▶ _INSTRUCTION_
Rescale the coordinates in the answers of the records, starting with the line with "Where should I" and going on through the line with "(x=480, y=213)". Give only those lines again, requests included, with each answer coordinate multiplied by 0.85 and rounded to a whole number, halves rounded up.

▶ _LISTED RECORDS_
▼

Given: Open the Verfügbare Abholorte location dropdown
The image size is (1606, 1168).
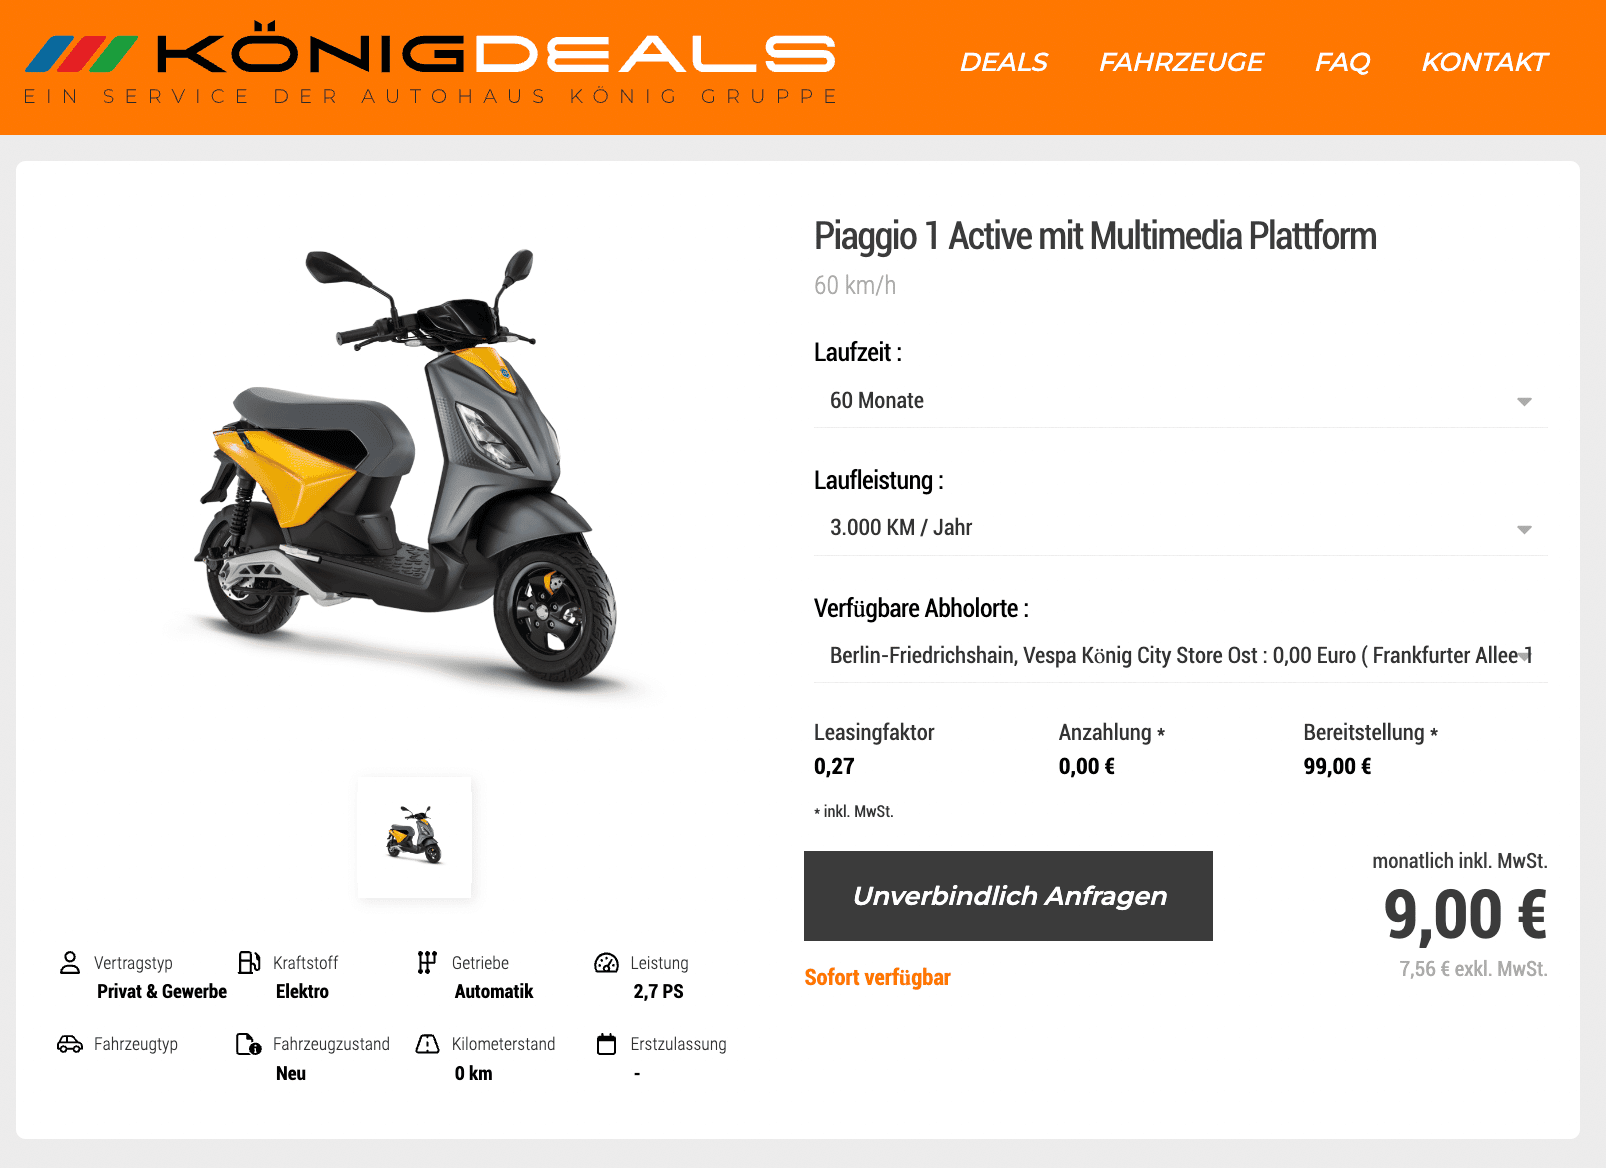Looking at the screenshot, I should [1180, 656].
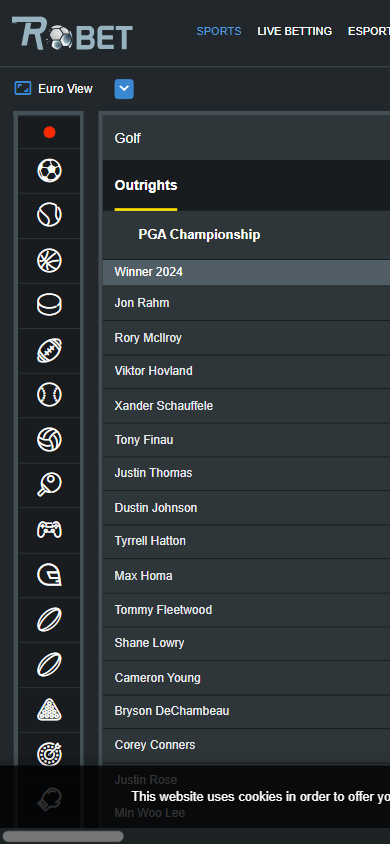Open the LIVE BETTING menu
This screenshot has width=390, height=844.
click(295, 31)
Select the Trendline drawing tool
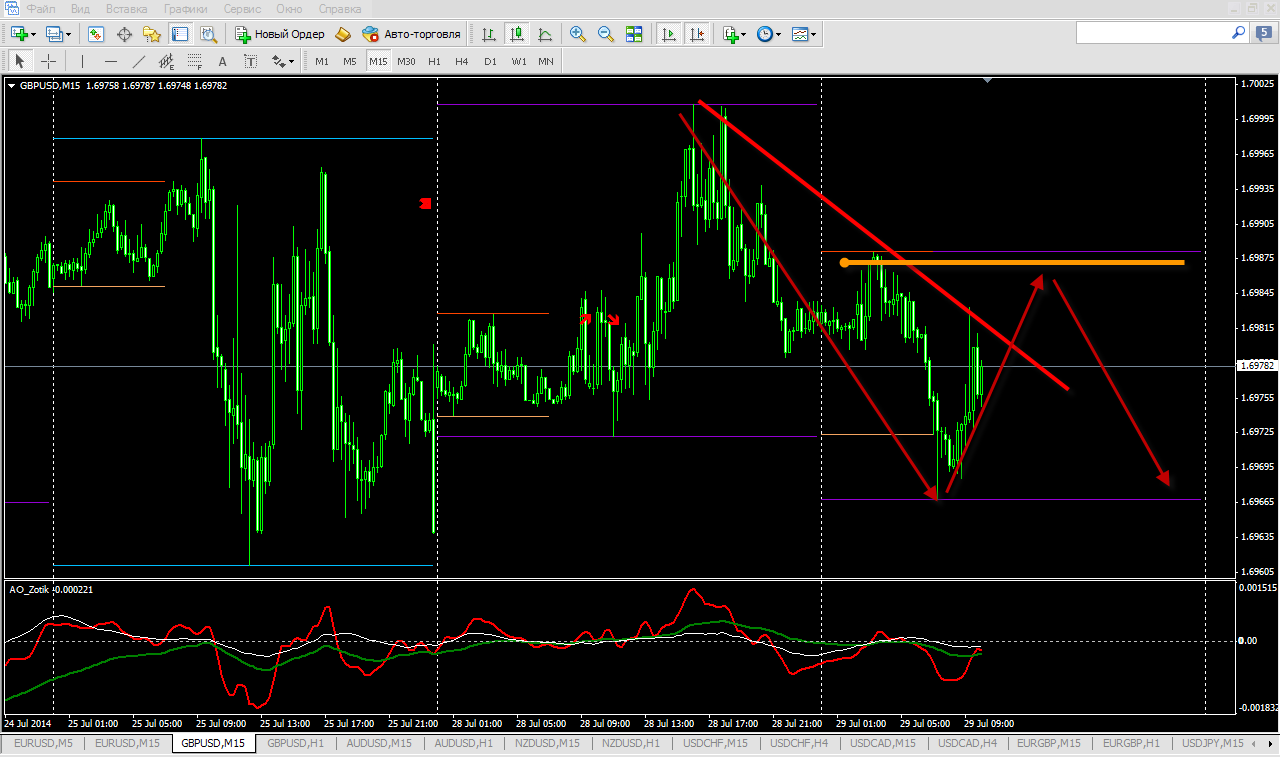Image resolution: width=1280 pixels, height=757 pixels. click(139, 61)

▲
▼

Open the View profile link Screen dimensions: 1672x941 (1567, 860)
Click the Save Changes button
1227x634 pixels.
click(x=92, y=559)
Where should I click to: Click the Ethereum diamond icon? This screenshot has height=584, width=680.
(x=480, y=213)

▲

▶ _RESULT OF THE EXERCISE_
Where should I click to: Click the Ethereum diamond icon? This screenshot has height=584, width=680.
(x=408, y=181)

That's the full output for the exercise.